Later that evening he got a call from the National Emergency Response Team Operations Chief and deployed to New York as the Deputy Infrastructure Branch Director the next day. In this FEMA public assistance program position, Dan worked with the U.S. Army Corps of Engineers and Department of Energy to sort and dispose of debris from the World Trade Center. Dan spent more than a month in New York, mostly at the Joint Field Office, with several visits to the World Trade Center and site on Staten Island where debris was being carefully sorted.
The debris, evidence and personal belongings from the site was critical to the FBI, New York Police department, and to survivors and those who lost a loved one. To ensure all aspects of the mission were conducted with care and compassion, FEMA partnered with the U.S. Army Corps of Engineers to use their debris removal and management expertise. A complex multi-jurisdictional operation, the process continued for eight months as the debris was removed from the World Trade Center.
Dan knew that returning personal items to survivors and the families of those lost was important. He also knew that responders can have conflicting feelings. “On one hand, I’m always proud of the work we do to help disaster survivors,” said Dan. “On the other hand, I recognize the fact that we’re doing this work because somebody suffered terribly. And a lot of people suffered terribly on 9/11.”
To Dan, it’s critical to consider the needs of individuals who are impacted by disaster, no matter its size or cause. “Working with disaster survivors is rewarding, and I enjoy working with them,” said Dan, adding “although I enjoy that every disaster is different and you learn new things, it can be sad because you’re there to help people recover from something that, in a perfect world, would never have happened to them.”
When reflecting on the legacy of 9/11, Dan emphasized the need for stakeholder coordination during incidents. By examining best practices and lessons learned, FEMA developed a well-respected capability to implement and coordinate with multiple partners and agencies to get things done in the field. This capability has been requested several times for novel, non-Stafford Act incidents such as meeting humanitarian needs at the border, responding to earthquakes in other countries, and during the Gulf of Mexico oil spill. Most recently FEMA’s coordination skills were tapped to support partners during the COVID-19 pandemic and subsequent vaccination mission.
Dan noted another outcome of 9/11: individuals and organizations are more able to unite in times of crisis. Lessons learned in the response and recovery to the events of 9/11 created a unity of effort to help neighbors and protect communities from the impacts of disasters and emergencies. Dan looks forward to working with the agency’s partners in the future knowing emergency management professionals and the community of people who want to help during a disaster or emergency have taken these lessons to heart.
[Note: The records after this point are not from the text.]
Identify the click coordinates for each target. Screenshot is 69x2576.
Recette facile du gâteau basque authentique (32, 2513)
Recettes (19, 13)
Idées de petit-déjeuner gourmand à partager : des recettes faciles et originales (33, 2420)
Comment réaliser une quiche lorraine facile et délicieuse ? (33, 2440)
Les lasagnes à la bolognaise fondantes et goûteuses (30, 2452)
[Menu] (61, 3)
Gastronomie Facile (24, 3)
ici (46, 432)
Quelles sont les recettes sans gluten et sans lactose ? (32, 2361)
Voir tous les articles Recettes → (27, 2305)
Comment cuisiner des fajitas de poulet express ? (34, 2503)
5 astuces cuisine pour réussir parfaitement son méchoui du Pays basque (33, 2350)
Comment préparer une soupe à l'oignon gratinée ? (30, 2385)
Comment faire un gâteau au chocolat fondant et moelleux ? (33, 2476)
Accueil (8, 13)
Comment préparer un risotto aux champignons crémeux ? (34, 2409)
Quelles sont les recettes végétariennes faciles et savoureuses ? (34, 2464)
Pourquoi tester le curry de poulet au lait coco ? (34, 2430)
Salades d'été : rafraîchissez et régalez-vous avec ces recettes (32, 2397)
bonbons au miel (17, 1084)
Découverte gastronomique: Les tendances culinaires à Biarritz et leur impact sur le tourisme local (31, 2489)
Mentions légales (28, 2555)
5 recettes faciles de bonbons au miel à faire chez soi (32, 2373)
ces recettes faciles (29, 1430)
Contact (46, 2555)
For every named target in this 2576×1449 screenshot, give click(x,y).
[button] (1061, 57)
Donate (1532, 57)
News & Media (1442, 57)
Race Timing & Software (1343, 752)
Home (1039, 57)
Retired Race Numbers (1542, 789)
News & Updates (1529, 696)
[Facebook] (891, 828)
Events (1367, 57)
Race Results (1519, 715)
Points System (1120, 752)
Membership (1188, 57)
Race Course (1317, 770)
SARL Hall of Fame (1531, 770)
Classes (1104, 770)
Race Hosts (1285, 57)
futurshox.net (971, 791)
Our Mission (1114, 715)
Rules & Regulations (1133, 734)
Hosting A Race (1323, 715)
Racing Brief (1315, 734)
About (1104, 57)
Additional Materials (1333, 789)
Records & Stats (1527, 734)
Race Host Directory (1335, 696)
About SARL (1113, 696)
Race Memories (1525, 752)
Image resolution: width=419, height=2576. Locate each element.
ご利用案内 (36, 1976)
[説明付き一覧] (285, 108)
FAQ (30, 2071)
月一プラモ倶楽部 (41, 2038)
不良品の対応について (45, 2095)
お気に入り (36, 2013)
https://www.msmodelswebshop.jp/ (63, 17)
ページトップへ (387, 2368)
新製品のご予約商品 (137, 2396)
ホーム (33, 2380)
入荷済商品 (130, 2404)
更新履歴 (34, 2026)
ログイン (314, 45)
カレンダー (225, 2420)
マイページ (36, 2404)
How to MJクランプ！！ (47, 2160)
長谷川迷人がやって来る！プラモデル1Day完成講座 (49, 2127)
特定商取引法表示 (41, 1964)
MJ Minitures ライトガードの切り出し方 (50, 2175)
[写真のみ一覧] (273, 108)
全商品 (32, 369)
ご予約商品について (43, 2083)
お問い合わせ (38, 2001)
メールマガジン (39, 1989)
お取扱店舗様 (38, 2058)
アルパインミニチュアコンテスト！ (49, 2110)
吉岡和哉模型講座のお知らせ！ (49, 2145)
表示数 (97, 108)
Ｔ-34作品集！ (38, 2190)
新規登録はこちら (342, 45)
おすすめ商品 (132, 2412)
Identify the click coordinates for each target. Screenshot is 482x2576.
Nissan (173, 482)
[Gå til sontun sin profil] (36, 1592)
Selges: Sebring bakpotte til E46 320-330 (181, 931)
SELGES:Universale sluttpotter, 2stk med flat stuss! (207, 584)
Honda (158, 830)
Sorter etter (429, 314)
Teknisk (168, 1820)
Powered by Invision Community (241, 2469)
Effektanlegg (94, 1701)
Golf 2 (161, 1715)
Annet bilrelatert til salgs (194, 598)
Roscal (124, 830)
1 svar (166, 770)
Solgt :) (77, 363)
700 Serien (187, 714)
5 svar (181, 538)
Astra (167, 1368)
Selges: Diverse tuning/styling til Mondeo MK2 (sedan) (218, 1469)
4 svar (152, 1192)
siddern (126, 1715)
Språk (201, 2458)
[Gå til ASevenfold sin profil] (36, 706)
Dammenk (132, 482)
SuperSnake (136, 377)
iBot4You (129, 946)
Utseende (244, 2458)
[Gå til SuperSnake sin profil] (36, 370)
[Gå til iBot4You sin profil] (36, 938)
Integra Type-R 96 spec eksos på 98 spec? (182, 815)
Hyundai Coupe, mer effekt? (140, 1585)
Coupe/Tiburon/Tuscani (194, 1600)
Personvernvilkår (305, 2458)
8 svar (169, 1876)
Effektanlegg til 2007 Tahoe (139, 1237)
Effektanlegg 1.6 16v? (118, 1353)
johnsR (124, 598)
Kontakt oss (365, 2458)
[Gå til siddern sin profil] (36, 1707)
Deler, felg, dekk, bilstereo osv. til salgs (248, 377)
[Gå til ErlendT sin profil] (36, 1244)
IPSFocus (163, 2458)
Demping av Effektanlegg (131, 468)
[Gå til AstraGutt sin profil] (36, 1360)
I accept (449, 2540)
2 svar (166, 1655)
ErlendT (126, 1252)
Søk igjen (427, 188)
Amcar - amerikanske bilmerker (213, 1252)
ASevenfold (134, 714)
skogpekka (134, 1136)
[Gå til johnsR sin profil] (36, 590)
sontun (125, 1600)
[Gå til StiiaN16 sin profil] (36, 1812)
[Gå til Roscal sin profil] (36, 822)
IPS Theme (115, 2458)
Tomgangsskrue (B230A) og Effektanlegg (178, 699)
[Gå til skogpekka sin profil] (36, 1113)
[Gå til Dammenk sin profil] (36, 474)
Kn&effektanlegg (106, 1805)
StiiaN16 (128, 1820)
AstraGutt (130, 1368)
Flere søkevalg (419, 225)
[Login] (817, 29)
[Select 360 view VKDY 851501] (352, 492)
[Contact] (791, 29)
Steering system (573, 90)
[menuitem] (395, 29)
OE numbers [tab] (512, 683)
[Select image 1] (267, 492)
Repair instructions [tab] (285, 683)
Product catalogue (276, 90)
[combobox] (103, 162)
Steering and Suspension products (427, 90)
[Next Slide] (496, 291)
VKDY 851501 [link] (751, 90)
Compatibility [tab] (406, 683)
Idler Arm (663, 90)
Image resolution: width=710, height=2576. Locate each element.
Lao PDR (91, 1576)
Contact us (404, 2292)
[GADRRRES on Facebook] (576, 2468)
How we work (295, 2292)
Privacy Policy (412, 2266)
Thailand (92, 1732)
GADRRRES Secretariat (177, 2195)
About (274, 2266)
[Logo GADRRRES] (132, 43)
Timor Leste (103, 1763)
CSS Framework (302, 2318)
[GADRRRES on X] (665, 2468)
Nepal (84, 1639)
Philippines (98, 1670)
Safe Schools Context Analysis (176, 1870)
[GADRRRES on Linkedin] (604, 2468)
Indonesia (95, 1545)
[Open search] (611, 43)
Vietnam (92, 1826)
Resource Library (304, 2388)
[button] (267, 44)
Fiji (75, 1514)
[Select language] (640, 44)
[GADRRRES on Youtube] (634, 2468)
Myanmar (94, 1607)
As a historian, Dan knew he was participating in a historic event supporting New York City’s search and rescue, recovery and debris removal at the World Trade Center. He witnessed the pain and fear of those searching for loved ones firsthand while in the city. Officials closed Manhattan south of Canal Street to vehicles, placing his route walking to work near the World Trade Center. On many walks to Region 2’s office, survivors were handing out pictures of their missing loved ones, hoping to find any information they could. “It was heartbreaking, not having a good answer for them,” said Dan. Dan still has the first photo he got. “I kept the photo as a reminder of why we’re in this business.”